Just letting you know


----------



## Scooby-RB

decent buy :thumb:


----------



## graham1970

I got a 3v rechargeable battery to go with it...makes it 3 times more powerful lol

Sent from my D5803 using Tapatalk


----------



## geraintthomas

Twice as powerful  AA's are 1.5V! But that's a quality idea haha.


----------



## K777mk2

went for 3.
plus looked at his other items, and after tens minutes of ogling i mean looking i declined ordering any clothes. :argie:

make sure you dont choose the "other carrier" for delivery :doublesho


----------



## geraintthomas

Haha! Must admit it's a pretty damn good service. I ordered late last week, and it arrived today. It beat a few UK orders.


----------



## TonyHill

Just ordered one too. I don't need it, but it looks good so hey, what the hell!:thumb:


----------



## graham1970

geraintthomas said:


> Twice as powerful  AA's are 1.5V! But that's a quality idea haha.

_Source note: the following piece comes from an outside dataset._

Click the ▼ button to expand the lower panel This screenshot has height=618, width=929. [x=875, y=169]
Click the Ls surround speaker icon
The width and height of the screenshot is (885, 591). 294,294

Their from China and the advert said 3 times more powerful lol

Sent from my D5803 using Tapatalk


----------



## kentphil

I have the same li-po option battery in my cree ultrafire. think they are 3.6v per battery cell.


----------



## Cuffy

Thanks for this, got to be worth a go at that price 

Sent from my D6503 using Tapatalk


----------



## DLGWRX02

If you get a chance post up some swirl spotting pics, would just like to see how easily it pics them out, even better if you have a 50/50 shot.


----------



## chongo

Just ordered 4 cheers for the heads up.:thumb:


----------



## joey.180sx

Ordered a few myself,thanks for the info.


----------



## sniktaw

Ordered, thanks 👍

sent using electrickery


----------



## Cuffy

DLGWRX02 said:


> If you get a chance post up some swirl spotting pics, would just like to see how easily it pics them out, even better if you have a 50/50 shot.

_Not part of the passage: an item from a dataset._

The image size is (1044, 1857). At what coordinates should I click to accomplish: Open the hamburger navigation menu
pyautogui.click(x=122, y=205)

I have got plenty of fine swirls  I will get some pics using the torch when it arrives


----------



## geraintthomas

Glad I could be of help 

I'm detailing a car on the weekend, I'll see if I can get a video of the torch in action.


----------



## Clyde

Thanks just ordered one not that I need it lol

Got an email it was posted within the hour from when I placed my order - now that's efficient!!


----------



## Luke M

Thanks for the heads up. Just picked a couple up.


----------



## TonyHill

How long do these things take to arrive??? 13 days now and nothing!


----------



## steelghost

Stuff coming by post from Hong Kong I find to be massively hit and miss - can be as little as a week or on one occasion, six times that.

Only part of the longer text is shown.